Probably something like 5 teams of 3 each managing 1 microservice would be a better way to split things up. That way each team is responsible for defining their service's API, and testing and validating the API works correctly including performance requirements. This structure makes it much less likely services will change in a tightly coupled way. Also, each service team must make sure new functionality does not break existing APIs. Which all make it less likely to have to roll back multiple commits across multiple projects.

The performance issues you cite, also seem to indicate you have too many services, because you are crossing service boundaries often, with the associated serialization and deserialization costs. So each service probably should be doing more work per call.

"all depending on a common parent microservice"

This makes you microservices more like a monolith all over again, because a change in the parent can break something in the child, or prevent the child from changing independently of the parent.

Shared libraries I think are a better approach.

"Authentication/Authorization also becomes challenging since every microservice needs to be auth-aware."

Yes, this is a pain. Because security concerns are so important, it is going to add significant overhead to every service to make sure you get it right, no matter what approach you use.

Probably more like do your best to reason about the boundaries of each bounded context and pick an appropriate number of services based off that analysis?

Surely splitting up your application along arbitrary lines based on advice of an internet stranger whose never seen the application and doesn't know the product/business domain just isn't sound way of approaching the problem.

in the end, your architecture will reflect your organigram. (IIRC it's Conway's law?)

You are correct.

Conway's Law is profound. Lately I realized even the physical office layout (if you have one) acts as an input into your architecture via Conway's Law.

We use grpc instead of rest for internal synchronous communication but we've also found that by using event pub/sub between services, that there are not many uses cases where we have direct calls between services.

We used to have a parent maven pom and common libraries but got rid of most of that because it caused too much coupling. Now we create smaller more focused common libraries and favor copy/paste code over reuse to reduce coupling. We also moved a lot of the cross cutting concerns into Envoy so that the services can focus on business functionality.

> favor copy/paste code over reuse to reduce coupling.

This looks like a big step backwards to me.

I would say it depends on the stability of what's being copy/pasted. If it's just boilerplate, it's less concerning.

In my opinion, decoupling should be prioritized over DRYness (within reason). A microservice should be able to live fairly independently from other microservices. While throwing out shared libraries (which can be maintained and distributed independently from services) seems like overkill, it seems much better than having explicit inheritance between microservice projects like the original poster is describing.

Sure, no problem with boilerplate.

For any non trivial code, which needs to be maintained and be kept well tested, to the contrary of the OP, I would favor shared libraries over copy/paste.

How do you handle cases where your client is awaiting a response with a decoupled pub/sub backend? E.g a user creates an account and the client needs to know their user id.

Would that user object be the responsibility of one service, or written to many tables in the system under different services, or...?

For one, you could use something like snowflake IDs so that whatever server receives the user data first can generate and return an id for that user before tossing the data on a queue to be processed.

How would you approach a situation where a client updates a record in service A, and then navigates to a page whose data is returned by service B, which has a denormalized copy of service A's records that hasn't consumed and processed the "UpdatedARecord" event?

- Supplied data:

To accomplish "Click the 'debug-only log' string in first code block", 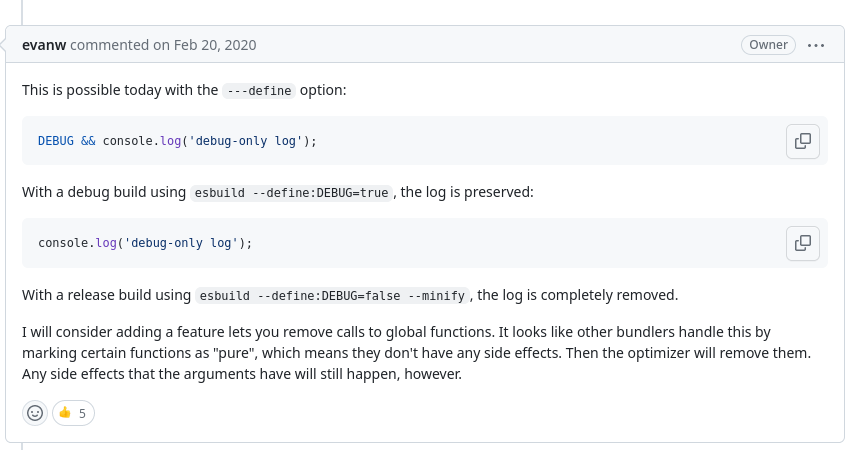I will pyautogui.click(x=245, y=141).
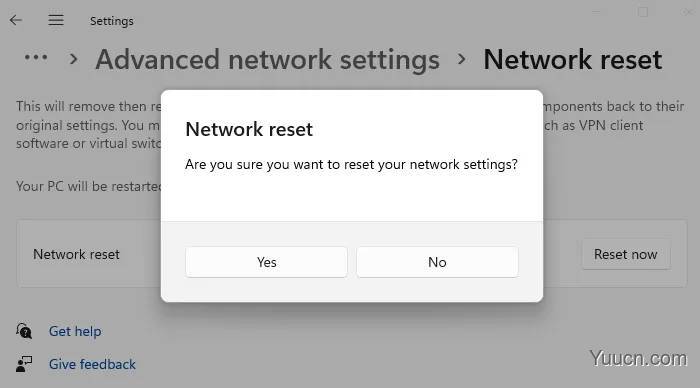Click the Settings title in the header
This screenshot has height=388, width=700.
pos(112,21)
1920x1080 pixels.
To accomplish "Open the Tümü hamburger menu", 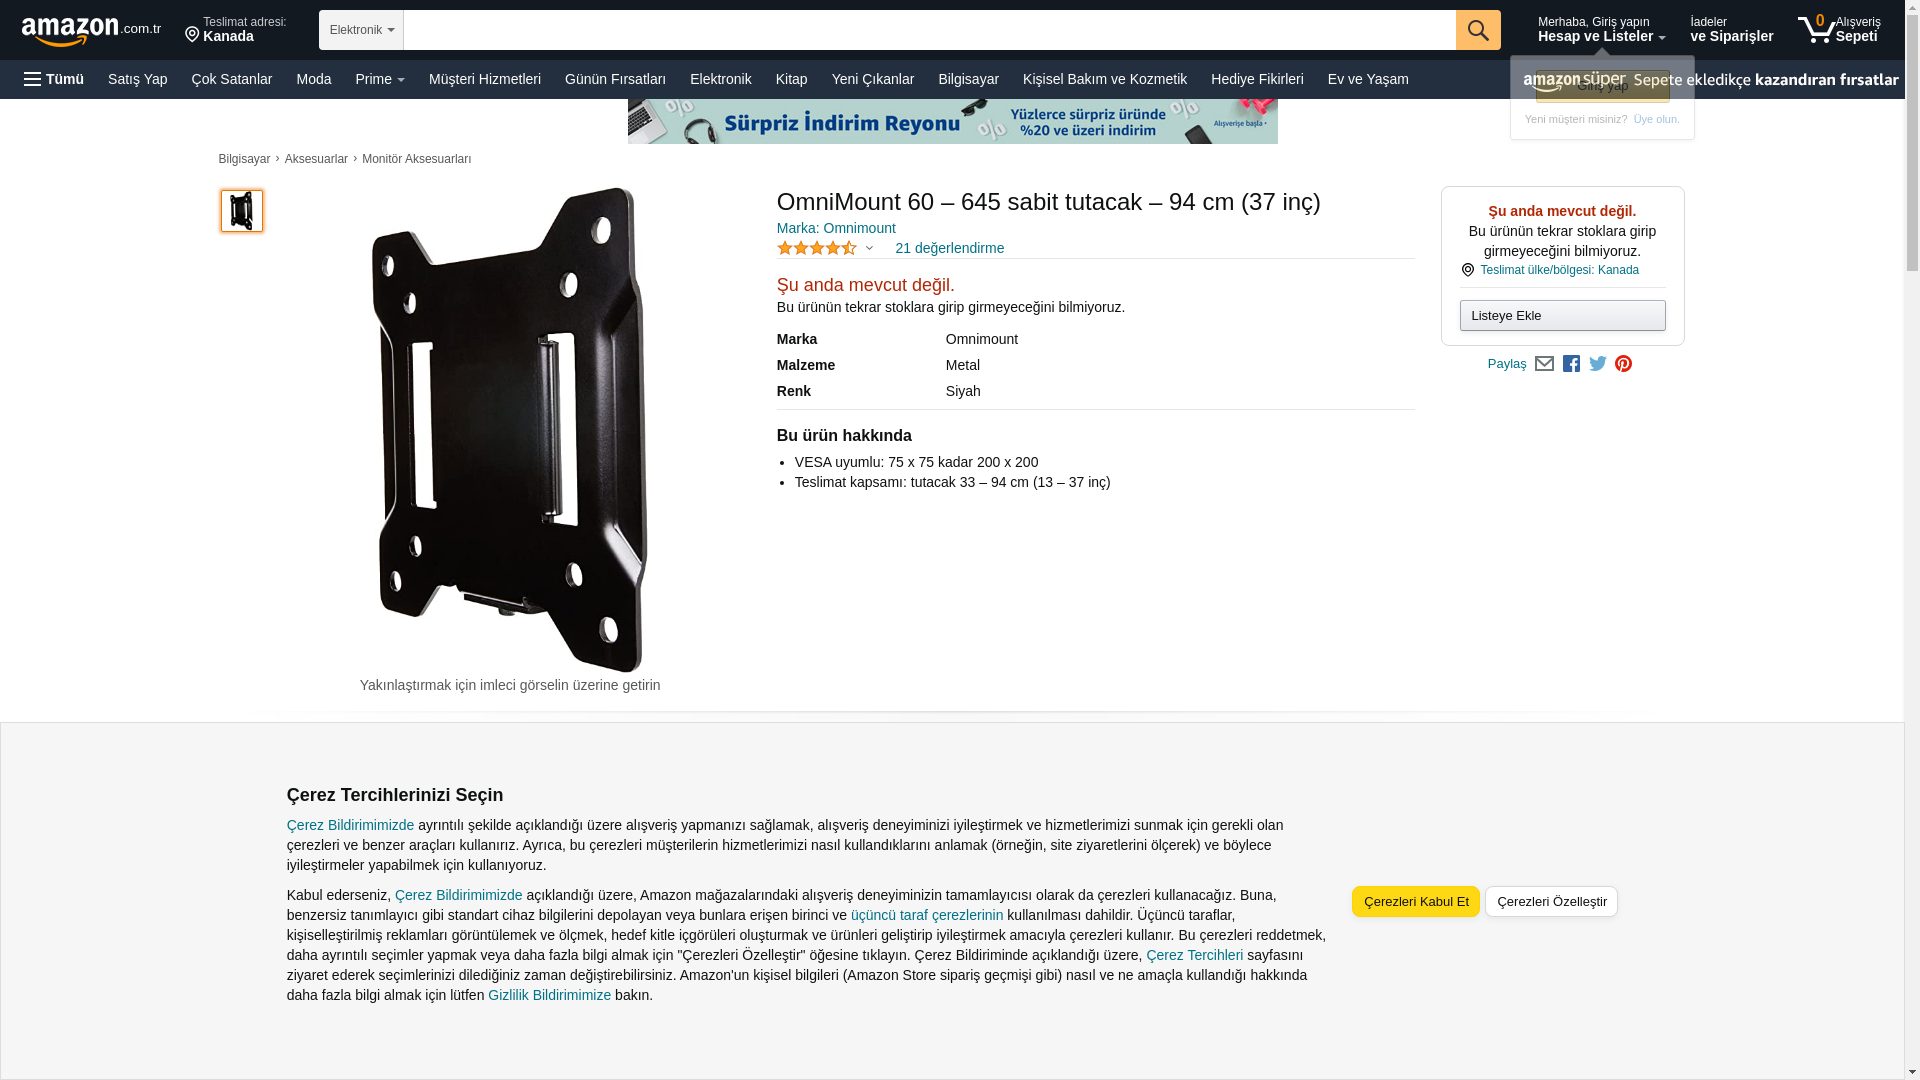I will (x=54, y=79).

- How to complete this task: In the microservices discussion, where did the team that dropped its parent maven pom move many of its cross-cutting concerns?

- Reply: Into Envoy, so the services can focus on business functionality.